▸ WHAT THE TASK REQUIRES
Wherever the word "cell" appears in a line below, that line counts; report the total number of such lines only.
-- -- --
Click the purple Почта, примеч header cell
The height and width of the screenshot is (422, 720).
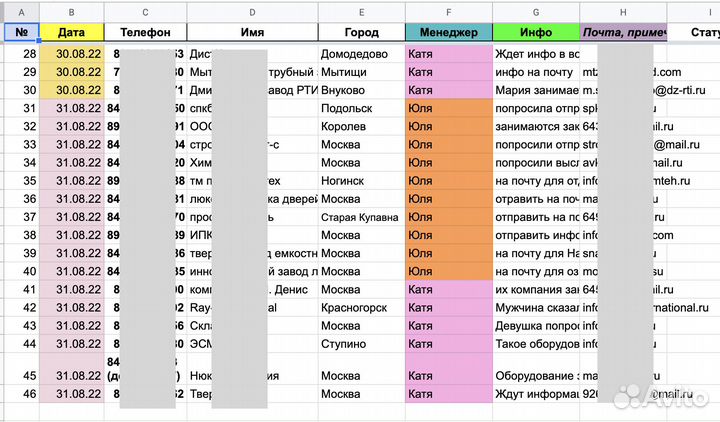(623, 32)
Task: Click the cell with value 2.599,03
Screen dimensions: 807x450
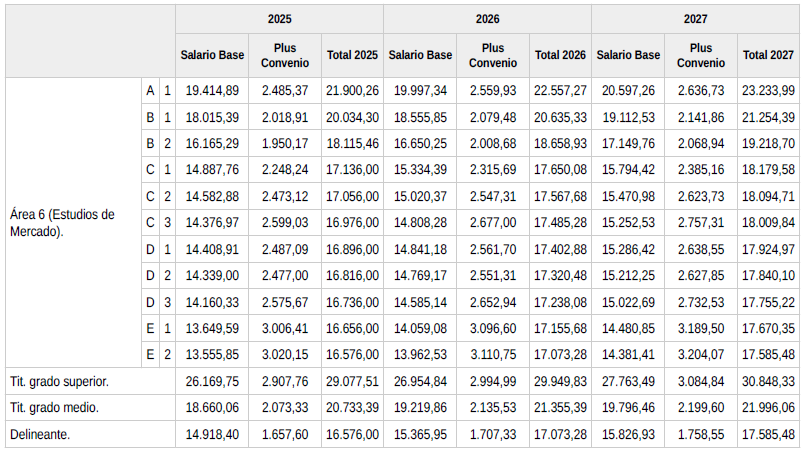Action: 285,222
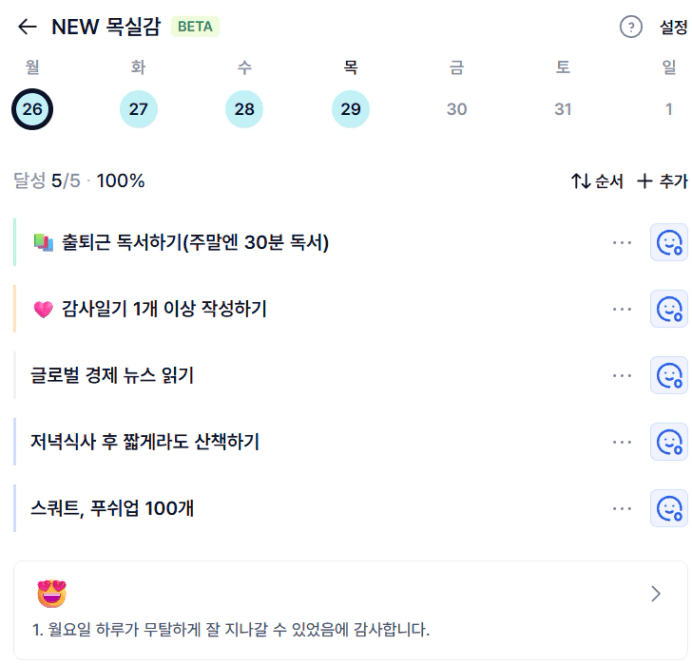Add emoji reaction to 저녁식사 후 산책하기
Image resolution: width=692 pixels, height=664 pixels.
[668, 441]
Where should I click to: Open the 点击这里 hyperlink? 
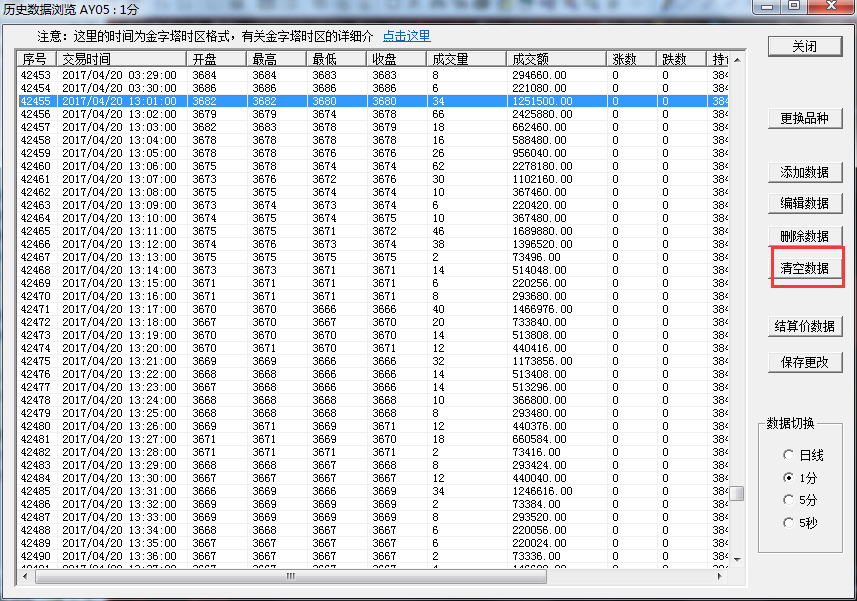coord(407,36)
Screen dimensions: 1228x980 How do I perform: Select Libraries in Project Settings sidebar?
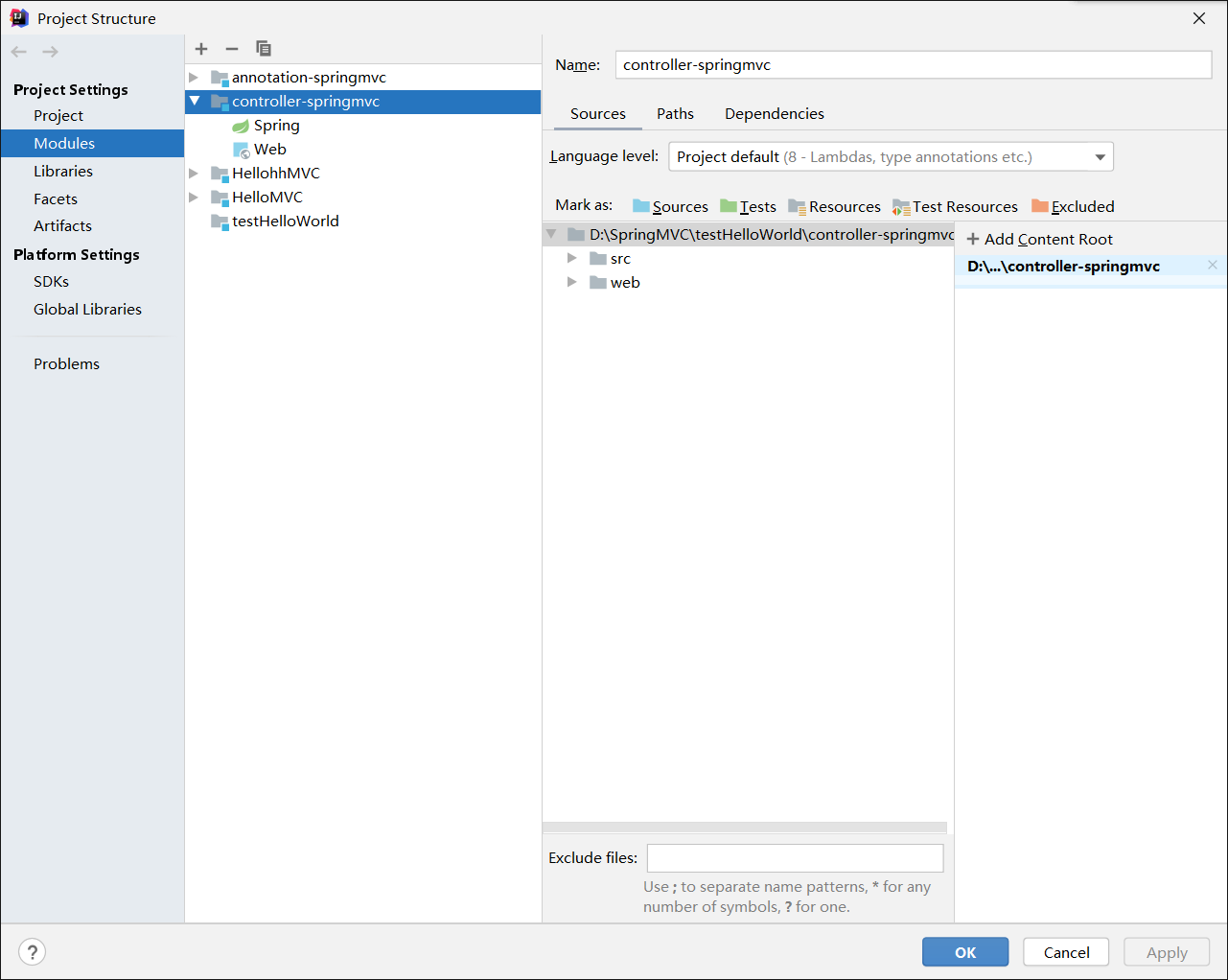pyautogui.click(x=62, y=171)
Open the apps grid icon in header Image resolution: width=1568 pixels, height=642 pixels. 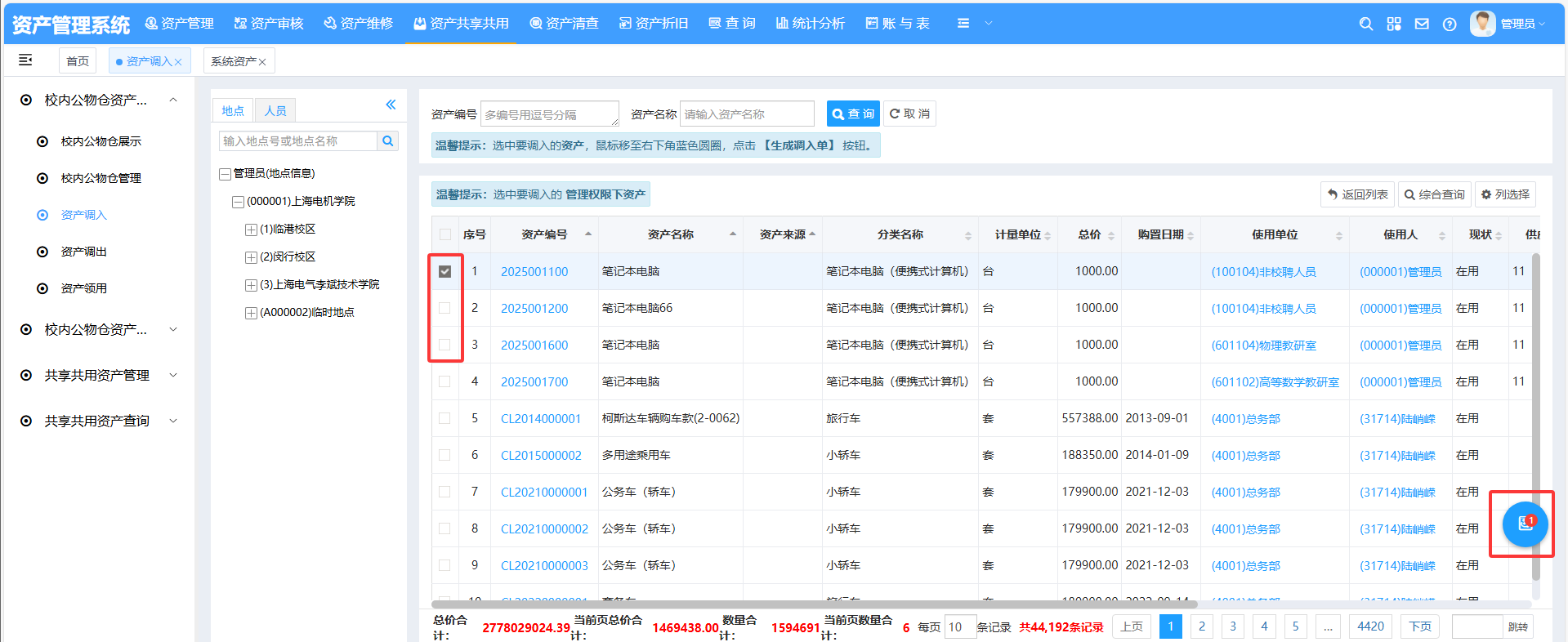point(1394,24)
-- -- --
▸ RESULT OF THE EXERCISE
2